しかし,2012(平成24)年度に実施された調査においては,放射線健康不安に関する問いの「将来,放射線の影響で深刻な病気にかかるのではないかと心配している」に対して,23.4%が「とてもそう思う」と回答したという結果もあり1),決して,住民の放射線不安が解消したわけではないことが予想される。
A市においても,研究班*との協働事業の実施を通して,決して住民の放射線に対する不安や疑問がなくなったわけではなく,保健師は今後も長期的に,住民とともに放射線の健康リスクと向き合い,住民の健康支援をすることが求められていると考えられた。
保健師は,災害時も平穏な日常においても,どのような場合でも住民の身近なところで健康支援を行い,住民の健康を守る役割と責務がある。放射線に関連した健康支援は事故の起こった緊急時だけの問題ではない。この考えにもとづき,通常の保健活動の中で他の健康リスクと同じように,長期間にわたる健康支援をどのように行っていくことができるかを,研究班との協働事業において模索してきた。

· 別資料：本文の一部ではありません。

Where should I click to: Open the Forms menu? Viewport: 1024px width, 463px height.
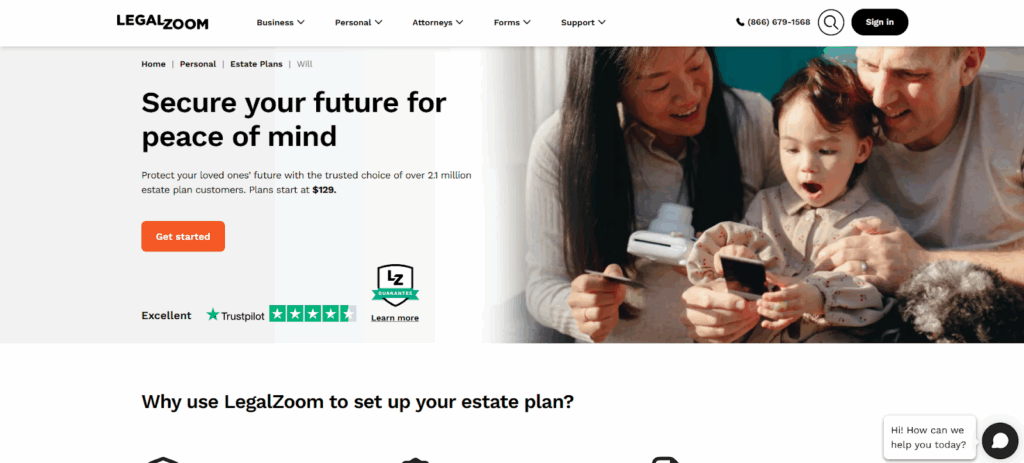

その中で,放射線に関連した健康支援の有効な方法として,既存事業の中で行う放射線教育という方法(連載第5〜7回参照)に取り組んだ。さらに,保健師が既存事業や日頃の保健師活動で使用できるリーフレットを作成し,それを普段の健康支援で用いるという方法の実施を検討している。本稿では,後者の「既存事業や日頃の保健師活動で使用できるリーフレットの作成」に至る経過と,リーフレットの内容について紹介したい。